--- Text shown ---
[START]

Client requirements:

General:

  • Go 1.11 (at compile time)
  • socat, compiled with OpenSSL DTLS support (at run time)
  • A functioning resolvconf(8) (at run time)

macOS:

  • macOS >= 10.6.8 ("Snow Leopard", 2009): For "utun"
  • macOS >= 10.10 ("Yosemite", 2014): Oldest version supported by Go 1.11

GNU/Linux:

  • Linux >= 2.2 (1999): For "tun" network driver
  • Linux >= 2.0 (YYYY): For sockio-base route control

Server requirements

  • CAP_NET_RAW

Positive aspects

  • Local cleanup is very robust--almost all of it is done automatically by the operating system kernel when the client exits. The exception to this is that /etc/resolv.conf may be left in a bad state if we are killed unexpectedly; but we can robustly repair the state with teletun cleanup.

[END]

[Source records]

[START]

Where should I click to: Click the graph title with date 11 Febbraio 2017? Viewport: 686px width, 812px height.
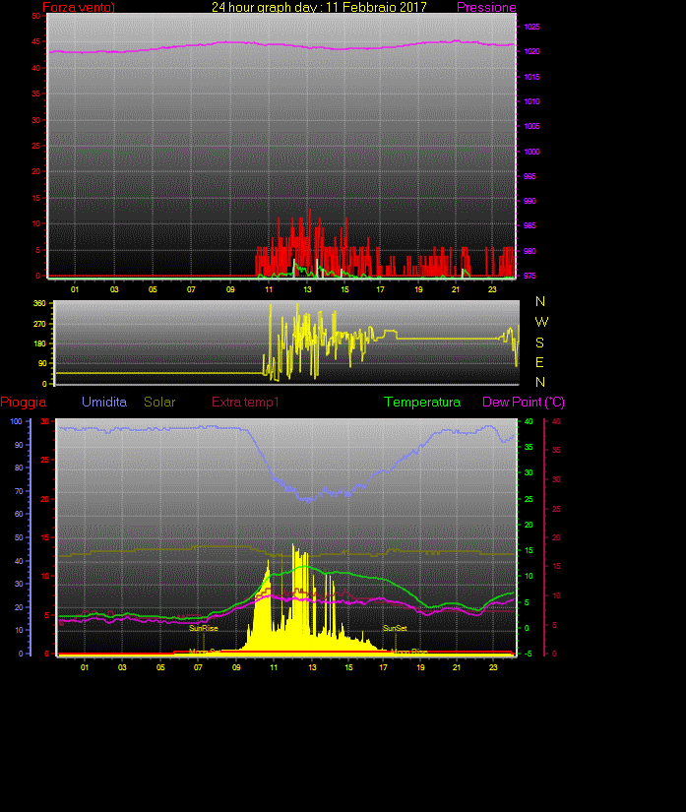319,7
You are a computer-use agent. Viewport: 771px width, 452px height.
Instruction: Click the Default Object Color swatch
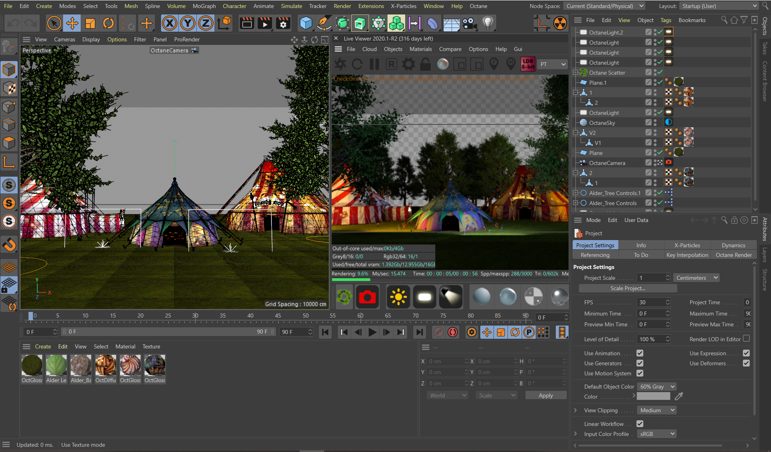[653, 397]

[END]
[START]

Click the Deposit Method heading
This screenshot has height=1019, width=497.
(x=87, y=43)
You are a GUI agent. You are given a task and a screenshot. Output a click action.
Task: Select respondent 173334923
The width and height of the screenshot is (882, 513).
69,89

[END]

--- Given exercise A ---
Answer these questions using the requirements text above:
(i) Which version of Go is needed at compile time?
(ii) What is the oldest macOS version listed as needed for "utun"?
(iii) Which file may be left in a bad state if the client is killed unexpectedly?
--- Given exercise B ---
Rewrite the requirements text from "Server requirements" to "with teletun cleanup.", replacing "operating system kernel" with "OS kernel".

--- Task solution A ---
(i) Go 1.11
(ii) macOS 10.6.8 ("Snow Leopard", 2009)
(iii) /etc/resolv.conf

--- Task solution B ---
Server requirements

  • CAP_NET_RAW

Positive aspects

  • Local cleanup is very robust--almost all of it is done automatically by the OS kernel when the client exits. The exception to this is that /etc/resolv.conf may be left in a bad state if we are killed unexpectedly; but we can robustly repair the state with teletun cleanup.